Records provided |
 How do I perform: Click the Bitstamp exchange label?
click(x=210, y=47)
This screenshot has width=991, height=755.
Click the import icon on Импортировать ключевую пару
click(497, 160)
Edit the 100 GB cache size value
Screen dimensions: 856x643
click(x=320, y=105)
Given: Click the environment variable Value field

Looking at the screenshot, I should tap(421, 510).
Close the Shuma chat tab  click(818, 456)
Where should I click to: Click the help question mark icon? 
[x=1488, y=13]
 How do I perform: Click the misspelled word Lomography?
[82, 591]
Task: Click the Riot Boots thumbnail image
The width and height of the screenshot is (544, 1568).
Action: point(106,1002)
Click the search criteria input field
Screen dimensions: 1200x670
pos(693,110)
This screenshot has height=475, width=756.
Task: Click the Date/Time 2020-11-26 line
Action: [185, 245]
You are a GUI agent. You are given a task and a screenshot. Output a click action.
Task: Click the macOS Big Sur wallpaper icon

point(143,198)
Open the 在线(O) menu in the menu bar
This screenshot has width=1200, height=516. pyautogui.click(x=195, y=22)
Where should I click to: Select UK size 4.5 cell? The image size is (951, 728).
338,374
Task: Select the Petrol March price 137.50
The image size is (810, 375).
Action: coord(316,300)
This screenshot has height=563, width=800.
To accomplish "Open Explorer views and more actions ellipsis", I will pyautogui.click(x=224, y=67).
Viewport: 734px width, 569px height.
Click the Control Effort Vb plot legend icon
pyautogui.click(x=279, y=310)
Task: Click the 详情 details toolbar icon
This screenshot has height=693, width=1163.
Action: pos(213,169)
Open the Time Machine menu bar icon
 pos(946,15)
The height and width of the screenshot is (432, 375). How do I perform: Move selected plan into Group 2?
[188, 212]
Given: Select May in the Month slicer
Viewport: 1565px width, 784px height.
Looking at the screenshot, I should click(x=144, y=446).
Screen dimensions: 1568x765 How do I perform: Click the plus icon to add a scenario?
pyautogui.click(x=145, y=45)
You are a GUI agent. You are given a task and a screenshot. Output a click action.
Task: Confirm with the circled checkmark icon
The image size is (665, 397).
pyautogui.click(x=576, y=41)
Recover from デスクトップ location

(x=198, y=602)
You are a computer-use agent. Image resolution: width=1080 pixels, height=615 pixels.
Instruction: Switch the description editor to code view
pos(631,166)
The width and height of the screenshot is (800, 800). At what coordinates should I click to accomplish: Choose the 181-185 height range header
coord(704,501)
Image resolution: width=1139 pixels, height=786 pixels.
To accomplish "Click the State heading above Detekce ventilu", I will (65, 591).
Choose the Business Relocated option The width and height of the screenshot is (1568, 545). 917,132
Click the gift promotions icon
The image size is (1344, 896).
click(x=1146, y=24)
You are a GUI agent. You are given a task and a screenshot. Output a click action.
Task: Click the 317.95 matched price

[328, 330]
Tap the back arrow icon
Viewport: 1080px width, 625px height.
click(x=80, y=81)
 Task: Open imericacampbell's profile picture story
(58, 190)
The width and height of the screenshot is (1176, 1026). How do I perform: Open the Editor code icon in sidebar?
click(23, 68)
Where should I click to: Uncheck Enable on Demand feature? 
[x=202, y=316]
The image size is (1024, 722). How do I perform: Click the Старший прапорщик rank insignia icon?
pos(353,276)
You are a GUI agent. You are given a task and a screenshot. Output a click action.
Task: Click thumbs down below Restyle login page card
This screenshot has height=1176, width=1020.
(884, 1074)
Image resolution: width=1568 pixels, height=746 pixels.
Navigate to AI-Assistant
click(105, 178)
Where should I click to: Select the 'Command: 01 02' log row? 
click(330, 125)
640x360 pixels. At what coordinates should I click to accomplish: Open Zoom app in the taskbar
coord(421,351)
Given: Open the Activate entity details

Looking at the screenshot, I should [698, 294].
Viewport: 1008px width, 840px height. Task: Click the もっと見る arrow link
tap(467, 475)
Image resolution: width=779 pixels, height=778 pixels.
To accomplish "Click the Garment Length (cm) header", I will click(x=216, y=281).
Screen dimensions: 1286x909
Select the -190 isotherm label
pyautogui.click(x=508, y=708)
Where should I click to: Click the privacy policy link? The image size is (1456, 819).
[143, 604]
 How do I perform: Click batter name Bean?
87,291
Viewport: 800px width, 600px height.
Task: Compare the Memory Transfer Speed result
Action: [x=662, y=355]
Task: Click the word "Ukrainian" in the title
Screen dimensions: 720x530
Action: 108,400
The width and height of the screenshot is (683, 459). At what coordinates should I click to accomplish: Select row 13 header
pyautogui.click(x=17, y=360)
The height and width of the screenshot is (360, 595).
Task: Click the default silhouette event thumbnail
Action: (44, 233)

What is expected | Transcribe the listing from start to finish, exactly as given.

Exercise output |
 How do I perform: Click the Bitstamp exchange label?
click(x=210, y=47)
This screenshot has width=991, height=755.
Click the import icon on Импортировать ключевую пару
click(497, 160)
Edit the 100 GB cache size value
Screen dimensions: 856x643
click(x=320, y=105)
Given: Click the environment variable Value field

Looking at the screenshot, I should tap(421, 510).
Close the Shuma chat tab  click(818, 456)
Where should I click to: Click the help question mark icon? 
[x=1488, y=13]
 How do I perform: Click the misspelled word Lomography?
[82, 591]
Task: Click the Riot Boots thumbnail image
The width and height of the screenshot is (544, 1568).
Action: point(106,1002)
Click the search criteria input field
Screen dimensions: 1200x670
pos(693,110)
This screenshot has height=475, width=756.
Task: Click the Date/Time 2020-11-26 line
Action: [185, 245]
You are a GUI agent. You are given a task and a screenshot. Output a click action.
Task: Click the macOS Big Sur wallpaper icon

point(143,198)
Open the 在线(O) menu in the menu bar
This screenshot has width=1200, height=516. pyautogui.click(x=195, y=22)
Where should I click to: Select UK size 4.5 cell? The image size is (951, 728).
338,374
Task: Select the Petrol March price 137.50
The image size is (810, 375).
Action: coord(316,300)
This screenshot has height=563, width=800.
To accomplish "Open Explorer views and more actions ellipsis", I will pyautogui.click(x=224, y=67).
Viewport: 734px width, 569px height.
Click the Control Effort Vb plot legend icon
pyautogui.click(x=279, y=310)
Task: Click the 详情 details toolbar icon
This screenshot has height=693, width=1163.
Action: pos(213,169)
Open the Time Machine menu bar icon
 pos(946,15)
The height and width of the screenshot is (432, 375). How do I perform: Move selected plan into Group 2?
[188, 212]
Given: Select May in the Month slicer
Viewport: 1565px width, 784px height.
Looking at the screenshot, I should click(x=144, y=446).
Screen dimensions: 1568x765 How do I perform: Click the plus icon to add a scenario?
pyautogui.click(x=145, y=45)
You are a GUI agent. You are given a task and a screenshot. Output a click action.
Task: Confirm with the circled checkmark icon
The image size is (665, 397).
pyautogui.click(x=576, y=41)
Recover from デスクトップ location

(x=198, y=602)
You are a computer-use agent. Image resolution: width=1080 pixels, height=615 pixels.
Instruction: Switch the description editor to code view
pos(631,166)
The width and height of the screenshot is (800, 800). At what coordinates should I click to accomplish: Choose the 181-185 height range header
coord(704,501)
Image resolution: width=1139 pixels, height=786 pixels.
To accomplish "Click the State heading above Detekce ventilu", I will (65, 591).
Choose the Business Relocated option The width and height of the screenshot is (1568, 545). 917,132
Click the gift promotions icon
The image size is (1344, 896).
click(x=1146, y=24)
You are a GUI agent. You are given a task and a screenshot. Output a click action.
Task: Click the 317.95 matched price

[328, 330]
Tap the back arrow icon
Viewport: 1080px width, 625px height.
click(x=80, y=81)
 Task: Open imericacampbell's profile picture story
(58, 190)
The width and height of the screenshot is (1176, 1026). How do I perform: Open the Editor code icon in sidebar?
click(23, 68)
Where should I click to: Uncheck Enable on Demand feature? 
[x=202, y=316]
The image size is (1024, 722). How do I perform: Click the Старший прапорщик rank insignia icon?
pos(353,276)
You are a GUI agent. You are given a task and a screenshot. Output a click action.
Task: Click thumbs down below Restyle login page card
This screenshot has height=1176, width=1020.
(884, 1074)
Image resolution: width=1568 pixels, height=746 pixels.
Navigate to AI-Assistant
click(105, 178)
Where should I click to: Select the 'Command: 01 02' log row? 
click(330, 125)
640x360 pixels. At what coordinates should I click to accomplish: Open Zoom app in the taskbar
coord(421,351)
Given: Open the Activate entity details

Looking at the screenshot, I should [698, 294].
Viewport: 1008px width, 840px height. Task: Click the もっと見る arrow link
tap(467, 475)
Image resolution: width=779 pixels, height=778 pixels.
To accomplish "Click the Garment Length (cm) header", I will click(x=216, y=281).
Screen dimensions: 1286x909
Select the -190 isotherm label
pyautogui.click(x=508, y=708)
Where should I click to: Click the privacy policy link? The image size is (1456, 819).
[143, 604]
 How do I perform: Click batter name Bean?
87,291
Viewport: 800px width, 600px height.
Task: Compare the Memory Transfer Speed result
Action: [x=662, y=355]
Task: Click the word "Ukrainian" in the title
Screen dimensions: 720x530
Action: 108,400
The width and height of the screenshot is (683, 459). At what coordinates should I click to accomplish: Select row 13 header
pyautogui.click(x=17, y=360)
The height and width of the screenshot is (360, 595).
Task: Click the default silhouette event thumbnail
Action: (44, 233)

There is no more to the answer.